Enter Bujold, another Olympic talent coming out of Kitchener, Ont., which is the same place Lewis grew up. He says now is the time to capitalize on that talent to foster even more.

"I want to promote boxing in Kitchener and the Toronto areas because I feel that people would be very receptive to it because of Mandy, because of me, because of the local talent," he said of potential future plans for his promotion company Global Legacy. "There must be something in the water creating a lot of great fighters from these areas.

"So I feel it's important to put some good boxing shows so people can actually come out and enjoy it live like we are today."

Getting to fight an Olympian

The crowd definitely got an intimate experience in Toronto; the venue overflowed from downstairs up into balcony seating.

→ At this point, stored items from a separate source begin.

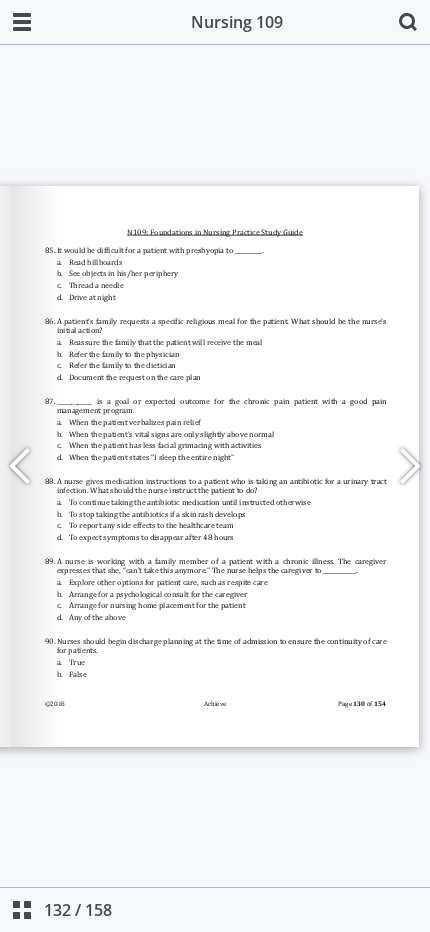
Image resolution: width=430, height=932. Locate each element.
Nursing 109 (237, 22)
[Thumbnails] (22, 910)
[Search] (408, 22)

"This is the first time I've fought in Toronto or locally in a while," Bujold said. "So I had about 100 people come out from Kitchener and just my friends from here in Toronto because it was so local."

"I actually think it's very awesome for a boxing venue; it's very imitate and brings everybody closer to the ring which makes for a great atmosphere for boxing."

Bujold already qualified for Rio 2016, so the fight held an entirely different meaning for her opponent, 18-year-old Bianca Paquin.

The possibility for a high school senior to fight against one of the best boxers in the world is exactly the kind of excitement Lewis argues local tournaments create.

"She threw a lot of flurries and she slipped really well. She hit hard," Paquin said of the learning experience. "My movement came into play because when I was moving around I found I got hit a lot less and I was slipping some of her punches so it worked to my benefit.

"I got a lot to work on when I go back home. I can only improve."

Paquin agreed fighting against Bujold will likely be one of the formative experiences in her journey to Tokyo 2020.

"She's definitely an up and coming fighter," Bujold said of her young opponent.

"In four years it's going to be really interesting to see her compete."